Let me tell you about my friend, Robyn. She’s gorgeous, brilliant, talented, kind, warm-hearted, and has a seriously adorable family. Robyn is good people, people. All that’s impressive enough, right? Well, the woman can cook, too. She posted the most incredible looking Balsamic Roast Beef recipe a few of weeks ago and I about fell out of my chair it sounded so good.
In fact, her recipe is on that short list of ones that have sounded so darned good that I had to make it the minute I read it. Literally. As in, I stood up, unplugged my laptop and moved to the kitchen to begin making it AS I was reading it. I made that roast twice in one week.
…Then the third time I started making it (Yes, three time in two weeks. What?!? Me? Obsess much?) I realized I was out of a couple of ingredients. I preserved Robyn‘s method and played around with the stuff I always have handy. In this house, that usually means going Asian directions with recipes. The result was fah-hah-haaabulous.
It was so delicious I stood there pulling piece after piece off of the fall-apart tender beef dunking it into the pan juices and slurping it up. I dare not admit how much of it I consumed. I’ll just say that my husband came in the room to find out from whence the delectable aroma was coming and said, “Oh, I guess it was a small-ish roast?”
It was four pounds.
Yeah, so. The point is that it’s not just good, it’s great. If you have more willpower than I do, or start with a larger roast than I did, leftovers store and freeze, and reheat beautifully.
- 1 3-4 pound boneless top round or bottom round beef roast
- 1 cup beef or chicken broth
- ½ cup balsamic vinegar
- 1/4 cup honey plus 2 tablespoons divided
- 1 tablespoon soy sauce
- 1 tablespoon fish sauce
- 1-2 tablespoons Asian Chili-Garlic Sauce depending on heat preference.
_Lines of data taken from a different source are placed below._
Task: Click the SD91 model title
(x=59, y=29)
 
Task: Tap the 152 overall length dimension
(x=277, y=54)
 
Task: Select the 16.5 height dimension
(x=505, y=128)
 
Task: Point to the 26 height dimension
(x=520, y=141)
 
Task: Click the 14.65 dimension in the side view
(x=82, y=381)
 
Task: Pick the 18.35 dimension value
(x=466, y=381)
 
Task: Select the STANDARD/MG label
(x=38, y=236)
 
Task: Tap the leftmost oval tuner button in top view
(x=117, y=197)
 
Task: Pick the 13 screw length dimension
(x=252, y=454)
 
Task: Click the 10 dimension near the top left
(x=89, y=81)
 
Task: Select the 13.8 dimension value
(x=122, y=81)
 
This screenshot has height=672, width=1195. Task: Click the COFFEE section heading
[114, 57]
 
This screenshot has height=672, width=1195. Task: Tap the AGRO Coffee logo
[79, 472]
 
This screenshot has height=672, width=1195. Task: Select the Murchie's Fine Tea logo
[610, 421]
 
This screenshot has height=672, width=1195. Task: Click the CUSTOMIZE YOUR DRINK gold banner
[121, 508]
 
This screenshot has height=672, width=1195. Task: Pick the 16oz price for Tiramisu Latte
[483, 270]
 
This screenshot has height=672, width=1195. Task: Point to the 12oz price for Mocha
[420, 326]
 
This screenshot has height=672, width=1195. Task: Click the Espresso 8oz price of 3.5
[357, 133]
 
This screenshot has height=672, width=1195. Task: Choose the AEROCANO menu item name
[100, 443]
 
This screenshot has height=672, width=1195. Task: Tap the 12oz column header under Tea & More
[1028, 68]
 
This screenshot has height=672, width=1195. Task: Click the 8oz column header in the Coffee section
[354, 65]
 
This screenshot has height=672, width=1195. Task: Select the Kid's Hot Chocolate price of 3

- 4-6 cloves garlic peeled and lightly smashed with the side of a knife, depending on how garlicky you like things.
- 1 2-inch piece of ginger, lightly smashed with the side of a knife or a mallet
- Place the beef roast in the crock of a slow-cooker. Scatter the ginger and garlic cloves over and around the beef. Stir together the broth, balsamic vinegar, 1/4 cup of the honey, the soy and fish sauces, and the chili garlic sauce and pour over the beef roast. Cover and cook on HIGH for 4 hours, or LOW for 6-8 hours or until the beef is fork tender.
- Carefully transfer the beef to a casserole dish or a large bowl. Pour the juices from the slow cooker into a small saucepan with the remaining 2 tablespoons of honey and bring to a boil over high heat. You can reduce by as much as 3/4, just keep in mind the flavours will intensify the more you reduce it. While that is boiling, use two forks to shred the beef as finely as you wish.
- You may pour the reduced pan juices directly over the beef or serve as a sauce to be used at the table. We like to pour it directly over the beef, toss it, and serve over Spicy Asian Broccoli and hot rice.
To Freeze and Reheat Leftovers:
- Put leftover meat and pan juices in a freezer-safe bag. Squeeze as much air out of the bag as you can before sealing and freeze flat. To reheat, empty the contents of a bag into a microwave or oven safe dish. Heat covered (by plastic in the microwave or foil in the oven) at a moderate temperature (75% in the microwave or 350°F in the oven) just until heated through.